■ WRITTEN PROBLEM ■
Pick out every line of the material that contains the word "height", and treat uppercase and lowercase as different.

+--

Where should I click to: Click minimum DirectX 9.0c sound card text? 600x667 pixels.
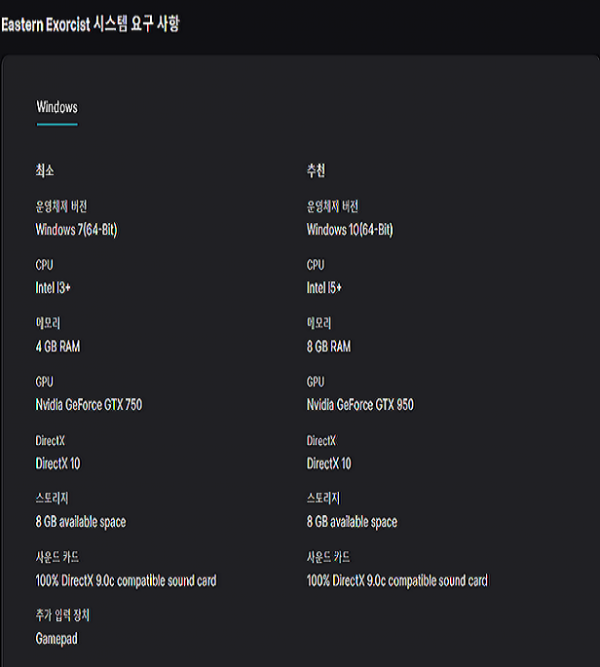[126, 581]
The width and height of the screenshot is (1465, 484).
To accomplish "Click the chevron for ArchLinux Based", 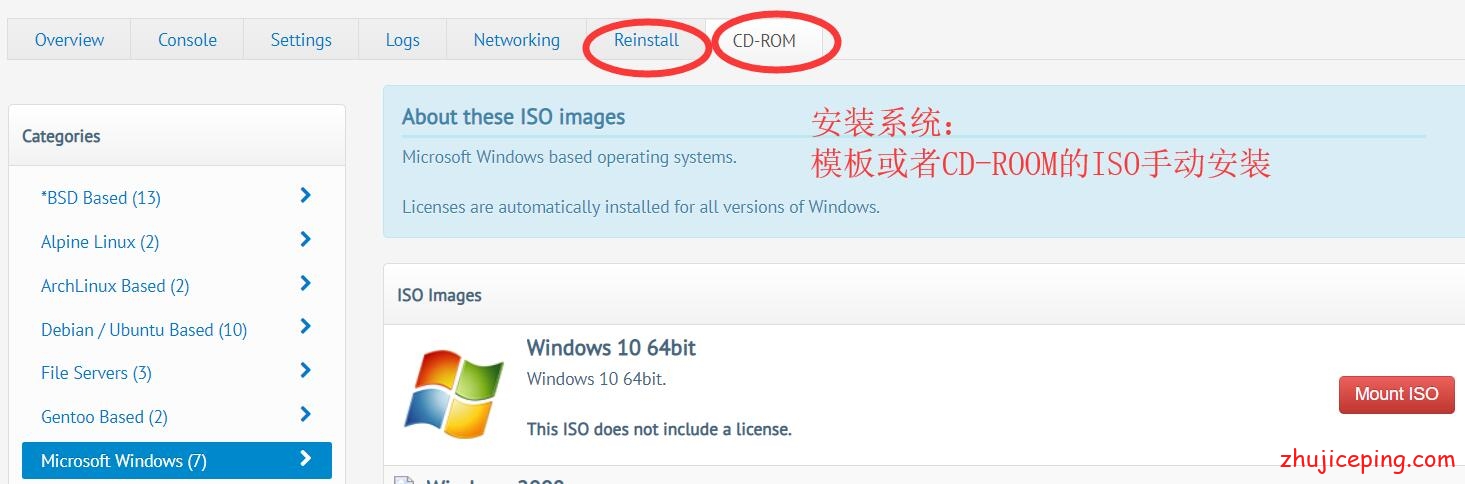I will pos(306,284).
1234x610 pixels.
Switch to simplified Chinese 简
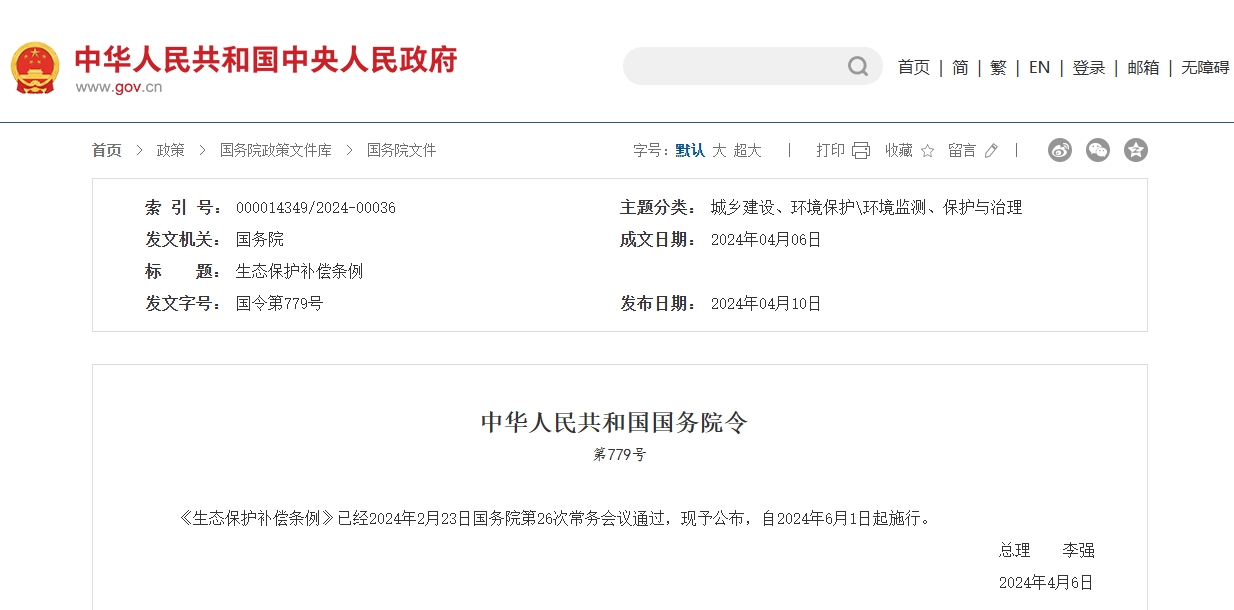[960, 67]
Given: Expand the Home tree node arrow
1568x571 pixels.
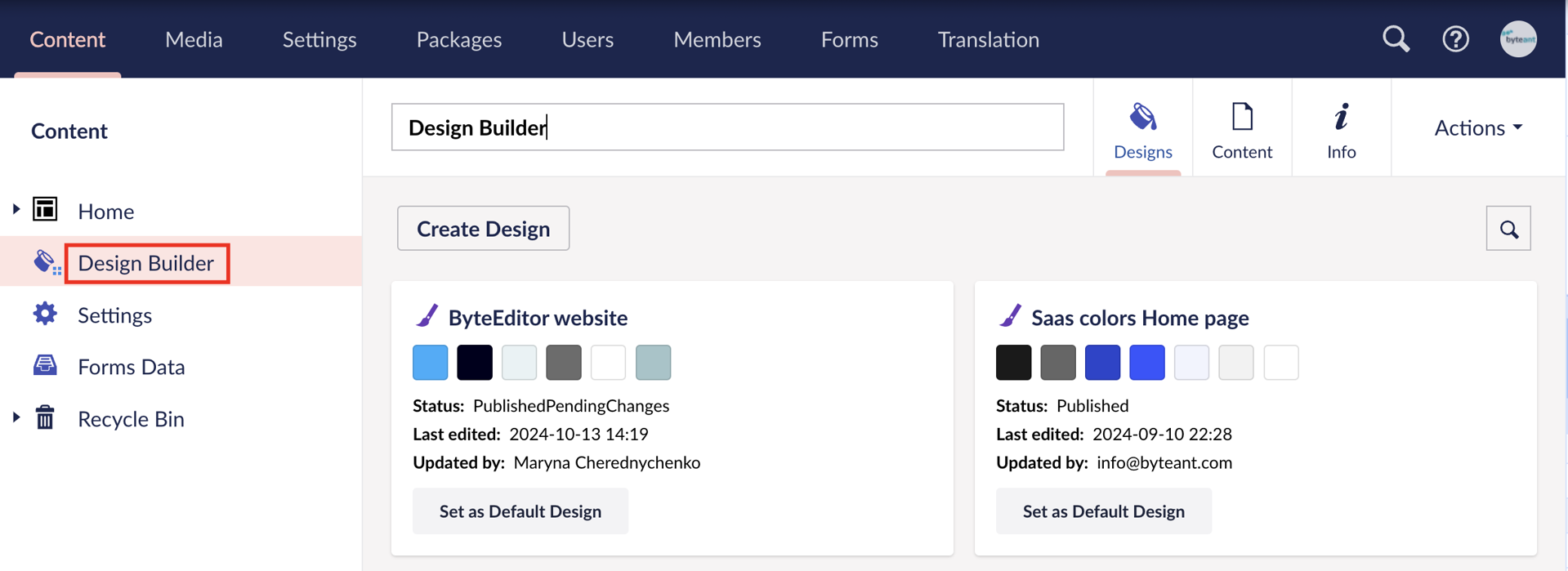Looking at the screenshot, I should click(16, 210).
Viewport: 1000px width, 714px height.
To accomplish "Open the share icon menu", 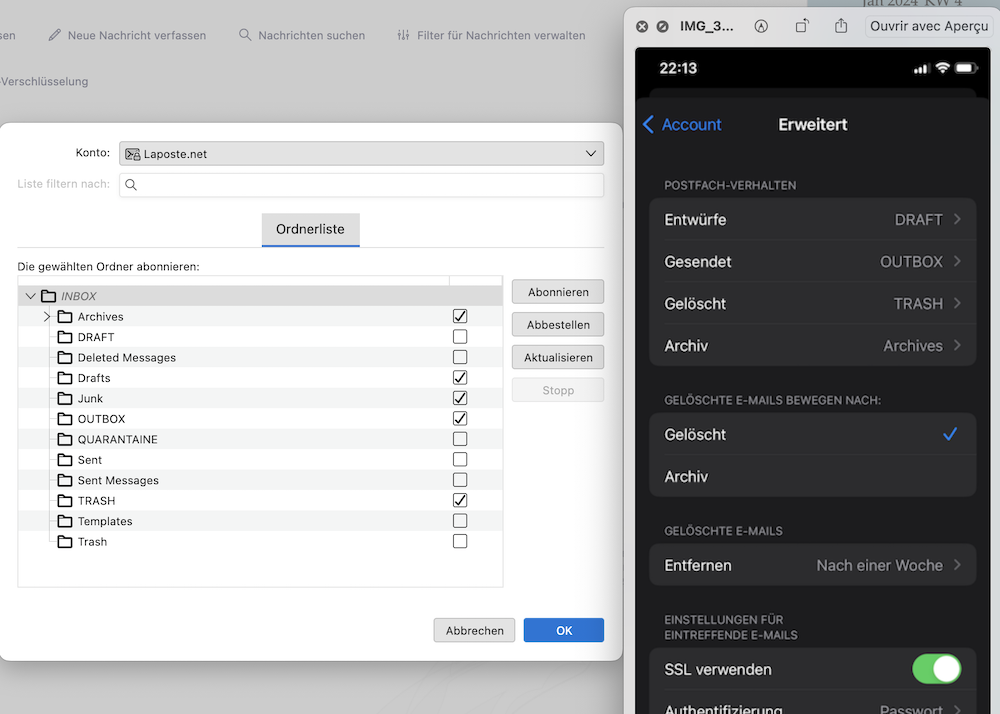I will point(841,26).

+--

■ SOLUTION BELOW ■
The width and height of the screenshot is (1465, 484).
Viewport: 1000px width, 714px height.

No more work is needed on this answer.